I was trying to assess the big-O scaling (N vs N^2) for a couple of functions I had written. So I put @btime in a loop like this:
But apparently, k is not in the scope of @btime. This is probably obvious to someone that understands macros. I’m not there yet…Will someone help me understand this?
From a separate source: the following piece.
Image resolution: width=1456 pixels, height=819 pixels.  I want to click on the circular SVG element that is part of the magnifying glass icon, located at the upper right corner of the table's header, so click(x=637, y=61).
Thanks.

for k ∈ [5,10,20]
    println(k)
    @btime v1(x[1],k);
    @btime v2(x[1],k);
end

this is the output:

5
ERROR: LoadError: UndefVarError: k not defined
Stacktrace:
 [1] ##core#678() at /Users/hart/.julia/packages/BenchmarkTools/eCEpo/src/execution.jl:371
...

OK, I found an answer to this elsewhere on discourse, so I’ll answer my own question and hope that it helps someone else:

Variables in the macro need to be global, not local, scope variables. $ can be used to interpolate to the value of the local variable in the @btime call.

Here’s the simple correction to my example:

for k ∈ [5,10,20]
    println(k)
    @btime v1(x[1],$k);
    @btime v2(x[1],$k);
end

and the output:

5
  107.532 ns (2 allocations: 144 bytes)
  63.393 ns (2 allocations: 144 bytes)
10
  187.909 ns (2 allocations: 176 bytes)
  80.880 ns (2 allocations: 176 bytes)
20
  358.810 ns (2 allocations: 256 bytes)
  115.605 ns (2 allocations: 256 bytes)

My “fast” version is sublinear in problem size.